**LESETEXT:**
# SCHLEIE - Die besten Köder, Montagen usw.



## .:taktlos_prs:. (20. Mai 2008)

Hallo, |supergri
Ich versuche immer mein Wissen über meine grünen Freunde die Tincas zu erweitern. Deshalb habe ich mir vor einiger Zeit Das Blinker Heft über die SCHLEIE gekauft. Dieses Heft enthält die folgende Statistik:

*Die Top 6 der besten Schleien Köder (bzw. Hauptnahrung) sind:*

_-Zuckmückenlarven
-Köcherfliegenlarven
-Wasserpflanzen/Fadenalgen
-Plankton
-Eintagsfliegenlarven
-Muscheln_

*-Woher bekomme ich Zuckmückenlarven oder Köcherfliegenlarven? Wie groß sind die? und kann man die überhaupt anködern?
-Was für Erfahrungen habt ihr?! Welche köder gehen am besten?!*

_-Maden?
-Rotwurm/Mistwurm?
-Tauwurm?
-Laubwurm?
-Mais?
-Teig?_

An meinem Angelgewässer erziele ich *mit Laubwürmen* die besten Erfolge. Weder Tauwurm noch Mistwurm bringt Erfolge?! Das finde ich echt komisch, da doch die beiden letzeren Wurmsorten mit die fängigsten sein solln?! Kein Fisch interessiert sich für Mais #t

Nicht einmal die Barsche oder Karauschen nehmen die Mistwürmer so gerne wie den Laubwurm, welcher sie magisch anzieht...

**ROHDATEN:**

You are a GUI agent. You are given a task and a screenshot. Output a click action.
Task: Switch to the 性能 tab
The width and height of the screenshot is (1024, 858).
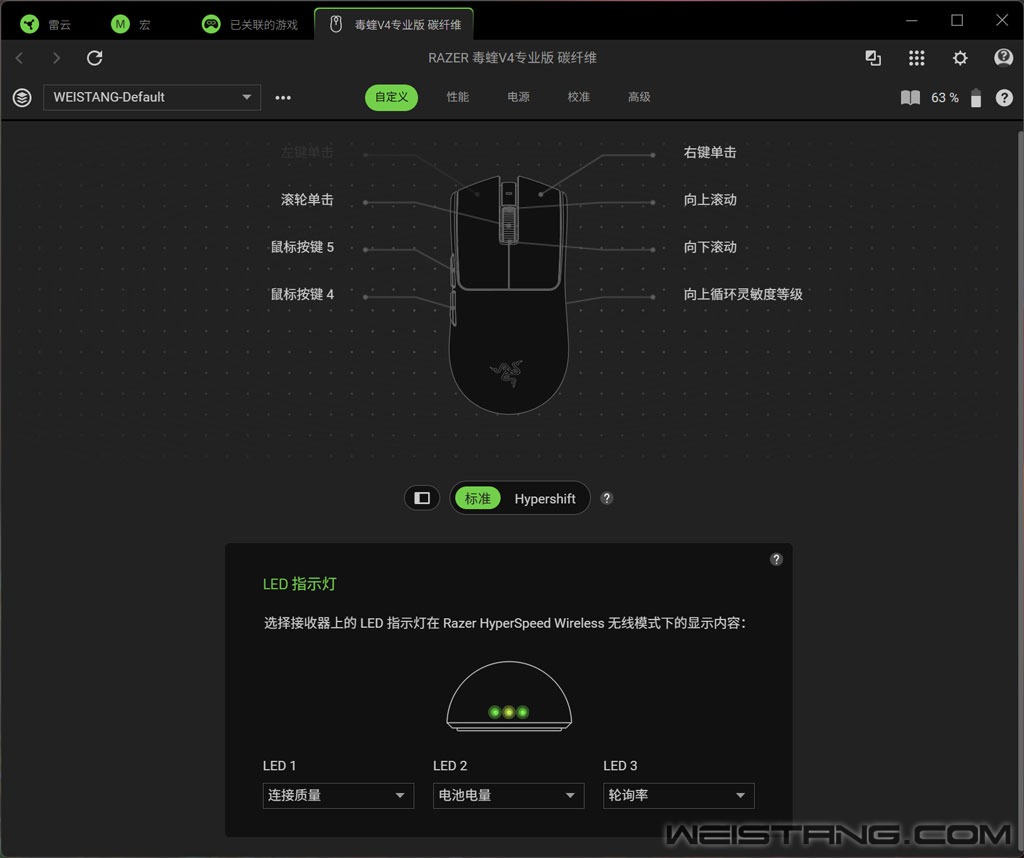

**ARBEITSANWEISUNGEN:**
• 1. Mit welchem Köder werden laut dem Beitrag über Schleienköder am eigenen Angelgewässer die besten Erfolge erzielt?
• 2. Führe den Beitrag über Schleienköder nach seinem letzten Satz fort.
Die Daten sind eigenständiges Material und gehören nicht zum Beitrag über Schleienköder.

**GELÖSTE AUFGABEN:**
• 1. Mit Laubwürmen.

• 2.
Wobei wir jetzt bei einem *Problem* angekommen sind: Die giriegen *Barsche sind in 9 von 10 fällen schneller als die Tincas.* Also hab ich mir überlegt,... mal auf _Schnecken_ als Köder umzusteigen... in dem Teich gibt es nämlich sehr viele davon und in der oben aufgeführeten Statistik steht die _Schnecke_ ja als einrer *DER Top Köder* für die Schleien?! Ein Versuch ist es wert...was meint Ihr? Soll ich nur den Inhalt der Schnecke anködern? oder mit Schneckenhäuschen?

*Ich würde mich über eine lehrreiche Diskussionsrunde über Fangzeiten, Fangplätze, Montagen und Köder freuen. Stories und Erfahrungsberichte sind auch herzlich wilkommen!! *


----------



## Karpfenfreund (20. Mai 2008)

*AW: SCHLEIE - Die besten Köder, Montagen usw.*

ich fange Schleien immer mit maden oder mit kleinen Boilies


----------



## BarbenMeister (21. Mai 2008)

*AW: SCHLEIE - Die besten Köder, Montagen usw.*

Hi!

Eine ähnliche Frage hatte ich auch schon mal hier gestellt:

http://www.classycatchers.de/index.php/Schleie/43-Sommerschleie.html

Leider noch ohne Antwort. Diese Schleie habe ich übrigens beim Freelining (nur Haken an Hauptschnur) gefangen. Sicher nicht die klassische Schleienmontage, aber bei diesem vorsichtigen Fisch sicher nicht von grundauf unangebracht...


----------



## Taxidermist (21. Mai 2008)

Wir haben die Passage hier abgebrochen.